• **INSTRUCTIONS TO FOLLOW**: Exactly the lines from the one containing "Task: Toggle fullscreen editing mode" through the final line of the data below, with pictures omitted, make up the answer.

┌─ STUDY MATERIAL

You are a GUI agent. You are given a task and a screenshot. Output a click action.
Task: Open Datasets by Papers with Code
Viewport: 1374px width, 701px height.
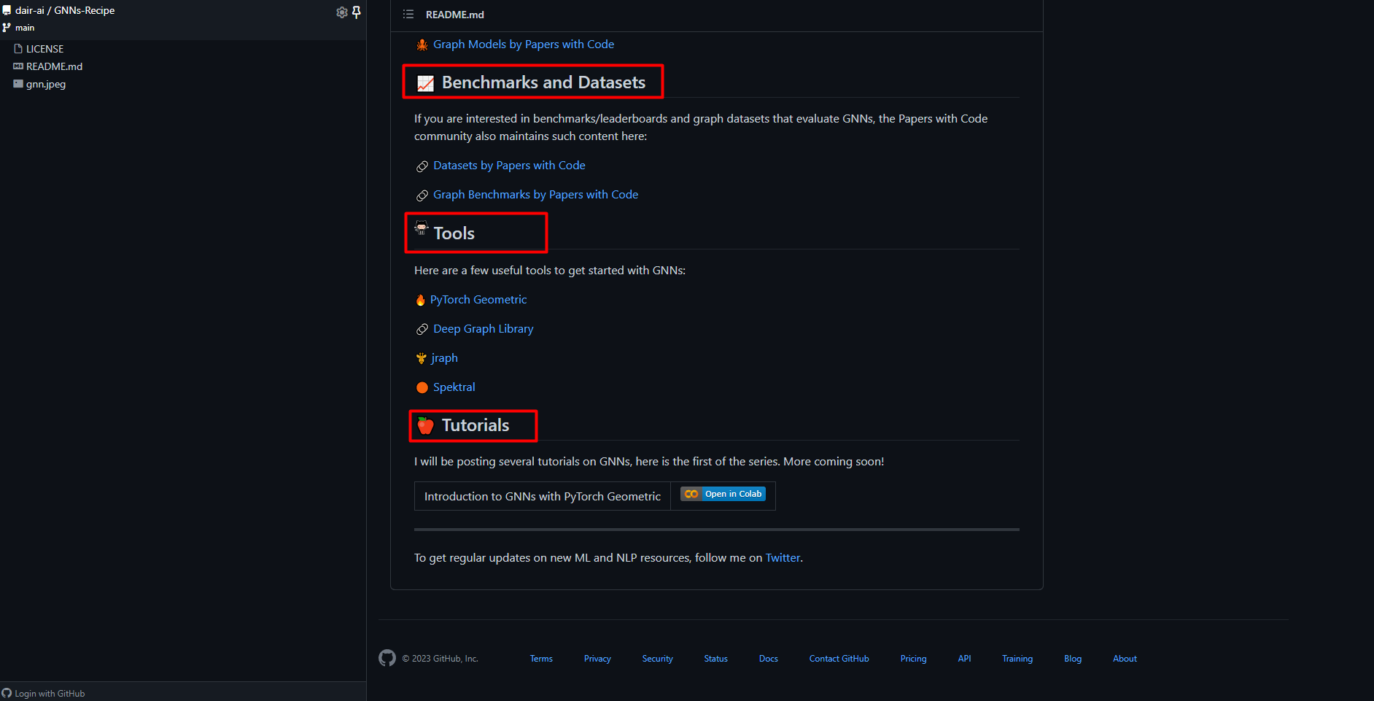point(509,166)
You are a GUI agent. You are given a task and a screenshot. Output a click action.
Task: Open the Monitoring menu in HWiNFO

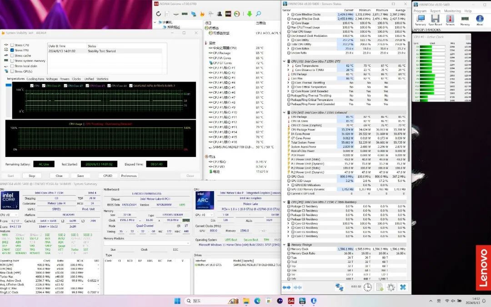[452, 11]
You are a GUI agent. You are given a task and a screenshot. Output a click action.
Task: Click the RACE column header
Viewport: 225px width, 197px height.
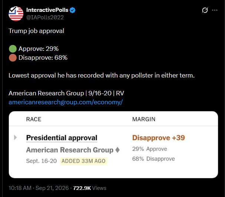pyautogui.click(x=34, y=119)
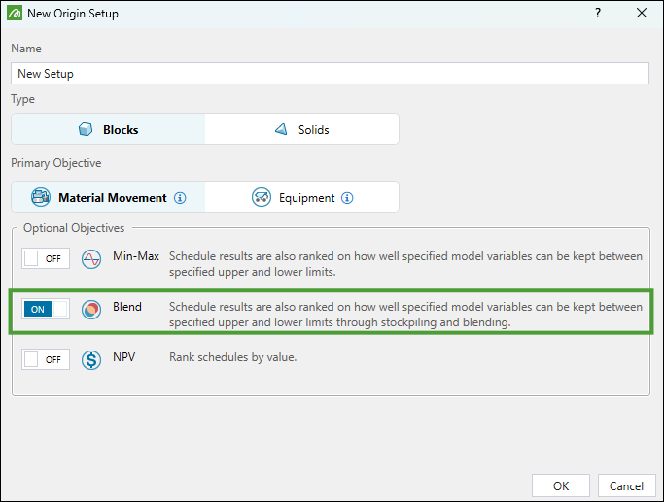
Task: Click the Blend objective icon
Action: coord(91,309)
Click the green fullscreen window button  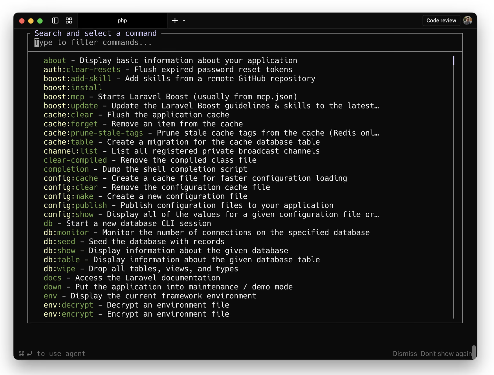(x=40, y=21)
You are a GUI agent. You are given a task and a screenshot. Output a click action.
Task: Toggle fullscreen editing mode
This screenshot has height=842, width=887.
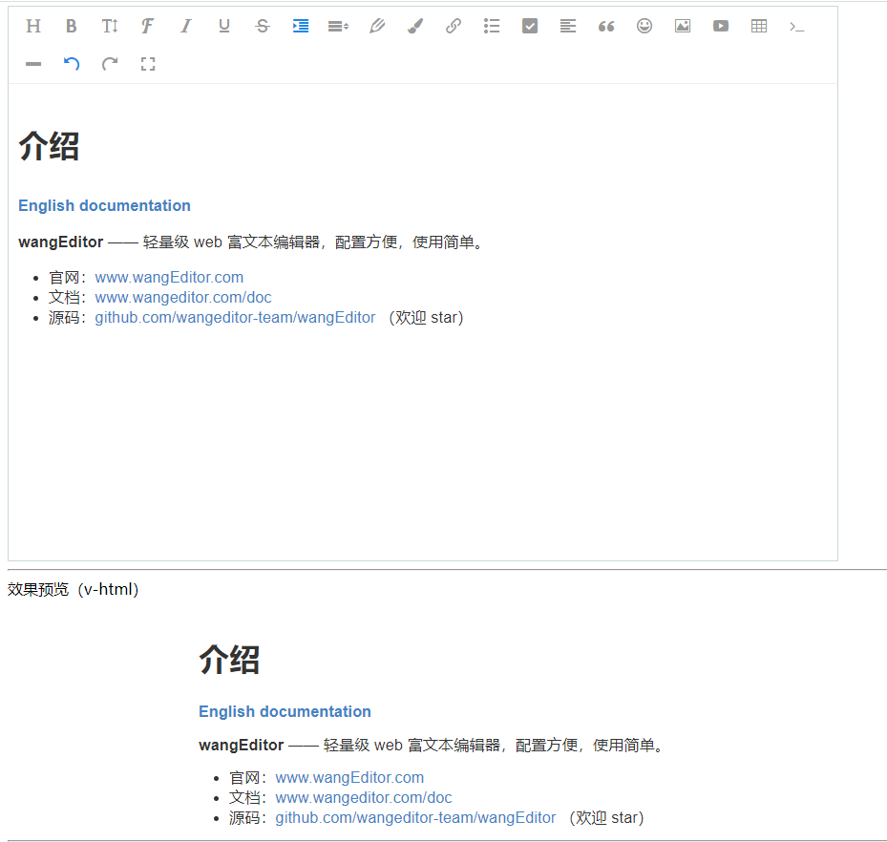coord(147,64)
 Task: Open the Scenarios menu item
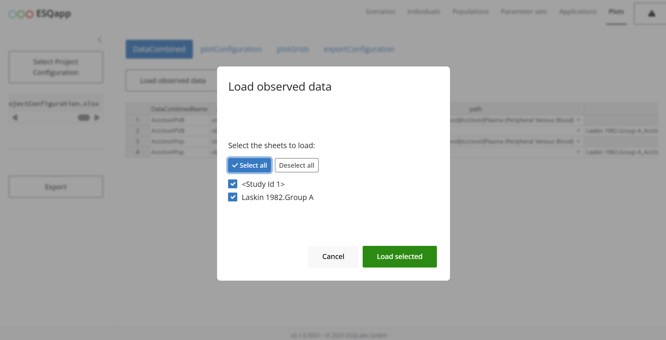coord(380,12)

└─

• **ANSWER TO THIS PROBLEM**:
Task: Toggle fullscreen editing mode
This screenshot has height=842, width=887.
coord(147,64)
 Task: Open the Scenarios menu item
coord(380,12)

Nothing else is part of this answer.